Zelensky: “Possibile accordo Usa-Russia da 12 trilioni. Non sosterremo mai decisioni sull’Ucraina prese senza di noi”
Usa e Russia potrebbero firmare accordi di cooperazione economica dal valore di 12 trilioni di dollari, e non è escluso che gli affari si conducano sulla pelle dell’Ucraina. Il monito sarebbe stato lanciato da Zelensky durante una conversazione con i giornalisti, secondo la testata Ukrinform.
Il presidente: “Gli accordi non violino leggi e costituzione di Kiev”
“L’intelligence mi ha mostrato il cosiddetto ‘pacchetto Dmitriev’, che lui ha mostrato negli Stati Uniti, il volume è di circa 12 trilioni di dollari”, le parole del leader ucraino. “Si tratta presumibilmente di un pacchetto di cooperazione economica tra America e Russia”. Secondo Ukrinform, il presidente teme che questi documenti potrebbero contenere anche questioni relative all’Ucraina, almeno a giudicare dai segnali sui media. “Dimostriamo chiaramente che l’Ucraina non sosterrà eventuali accordi tra le parti su di noi senza di noi”, avrebbe detto Zelensky ai cronisti. Poi avrebbe spiegato i paletti posti dalla delegazione di Kiev ai negoziati di pace: “Se ci saranno accordi bilaterali tra Russia e Stati Uniti, i punti che saranno correlati all’Ucraina non potranno contraddire la Costituzione ucraina, le leggi ucraine e non dovrebbero essere discussi senza l’Ucraina. L’Ucraina mostrerà la sua reazione in caso di tali rischi”.
“Mosca potrebbe trascinare in guerra la Bielorussia con i missili Oreshnik”
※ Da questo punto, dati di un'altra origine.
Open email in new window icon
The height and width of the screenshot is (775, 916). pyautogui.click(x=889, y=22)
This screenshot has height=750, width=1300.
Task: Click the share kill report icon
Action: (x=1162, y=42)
Zelensky è preoccupato anche per il possibile ingresso della Bielorussia nel conflitto. I missili balistici Oreshnik, della Russia, arriveranno sul suolo di Minsk minacciando anche l’Europa. “Stiamo dicendo al popolo bielorusso che sta venendo trascinato in una guerra contro l’Ucraina”, ha detto il presidente. Aggiungendo: “Questo regime è alleato dell’aggressore, ma in Bielorussia ci sono persone che non prendono parte direttamente alla guerra. Tuttavia crediamo che ci siano rischi”. Il leader ha ricordato i corridoi aerei sfruttati da Putin in Bielorussia, per attaccare con i droni il settore energetico e lasciare i civili ucraini al freddo: “Si tratta di supporto tecnico, attrezzature tecniche sulle antenne in Bielorussia che hanno aiutato i droni. L’Ucraina ha affrontato la questione e ha trovato il modo di utilizzare alcune antenne per ridurre la portata degli attacchi contro di noi. Ma non possiamo affrontare la questione Oreshnik con la stessa discrezione con cui abbiamo affrontato la questione delle antenne in Bielorussia”, ha spiegato Zelensky. Secondo lui, i lavori preparatori per l’invio di Oreshnik in Bielorussia sono già stati svolti.